Source: VCX Official Website
$KraneShares Artificial Intelligence and Technology ETF (AGIX.US)$ It is currently one of the very fewstandard ETFs that directly hold shares in private companies. It does not go through an SPV (Special Purpose Vehicle) but is directly listed on Anthropic’s shareholder registry. Although the management fee is relatively high (0.99%), its liquidity and price discovery mechanism are better than traditional closed-end funds. Currently, Anthropic accounts for approximately 3%.

Source: AGIX official website
$Destiny Tech100 (DXYZ.US)$ A closed-end fund directly listed on the NYSE. Earlier this year, it completed a significant $100 million investment in Anthropic via an SPV (Magnitude ANC III), making it one of the most aggressive market instruments with exposure to Anthropic.

Source: DXYZ official website
$BlackRock Science and Technology Trust II (BSTZ.US)$ A closed-end tech term trust issued by Blackrock. It employs a hybrid strategy of public and private offerings. As of Q3 2026 data, Anthropic accounts for about 2.42%。

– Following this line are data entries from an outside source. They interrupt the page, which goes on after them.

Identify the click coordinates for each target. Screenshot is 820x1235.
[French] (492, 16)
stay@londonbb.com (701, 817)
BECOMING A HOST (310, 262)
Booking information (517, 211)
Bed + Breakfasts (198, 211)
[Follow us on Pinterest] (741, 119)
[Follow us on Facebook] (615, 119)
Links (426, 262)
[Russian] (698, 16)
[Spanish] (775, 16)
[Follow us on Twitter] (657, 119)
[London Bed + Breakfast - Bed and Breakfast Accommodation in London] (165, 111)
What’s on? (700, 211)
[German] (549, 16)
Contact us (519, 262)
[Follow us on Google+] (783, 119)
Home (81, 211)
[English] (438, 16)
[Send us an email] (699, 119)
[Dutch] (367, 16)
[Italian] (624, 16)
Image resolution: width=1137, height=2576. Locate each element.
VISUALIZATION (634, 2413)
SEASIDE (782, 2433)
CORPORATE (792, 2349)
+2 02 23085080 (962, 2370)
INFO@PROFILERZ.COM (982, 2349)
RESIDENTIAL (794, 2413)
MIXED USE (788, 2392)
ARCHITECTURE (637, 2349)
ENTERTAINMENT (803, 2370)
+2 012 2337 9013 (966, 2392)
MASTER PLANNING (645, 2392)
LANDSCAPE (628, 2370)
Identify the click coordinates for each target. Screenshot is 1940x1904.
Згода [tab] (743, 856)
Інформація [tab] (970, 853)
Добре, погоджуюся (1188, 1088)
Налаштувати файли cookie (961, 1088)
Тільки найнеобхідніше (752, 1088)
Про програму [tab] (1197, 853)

Source: BSTZ official website
Summary
Although investing through technology giants or thematic ETFs allows early positioning for Anthropic's IPO benefits, 'indirect investments' are not guaranteed profits. Ordinary investors must be mindful of the following three major risks before jumping in:
1. ETF Premium Risk:For closed-end funds (CEFs) like DXYZ, which aim to invest in pre-IPO unicorns, their secondary market trading prices often deviate significantly from their net asset value (NAV). During periods of market exuberance, investors may face premiums of several dozen percent or even multiples. This means you might spend $2 to buy an asset that is actually worth $1. Once market sentiment cools or post-IPO expectations are realized, the premium could narrow substantially, and even if Anthropic performs well, investors who bought at high premiums may still face losses.
2. Earnings Dilution and Low Correlation:Investing in Anthropic indirectly through buying shares of Amazon or Google is the most prudent approach, but these tech giants have enormous business scales (each with market caps of trillions of dollars). The revenue growth or valuation increase of Anthropic contributes only a very small proportion to the overall financial performance of these giants. Thus, the stock price movement of these giants depends more on their core businesses rather than the performance of a single investment target.
3. Valuation Bubbles and Inverted Risks Between Primary and Secondary Markets:Anthropic’s valuation has soared to $380 billion after its Series G funding round. High valuations in the primary market (private market) are sometimes not fully recognized in the secondary market (public market). If the IPO pricing this October falls short of expectations, or macroeconomic conditions lead to a correction in tech stock valuations, related funds and portfolios that bet early on high valuations will bear the brunt, facing significant net value drawdowns.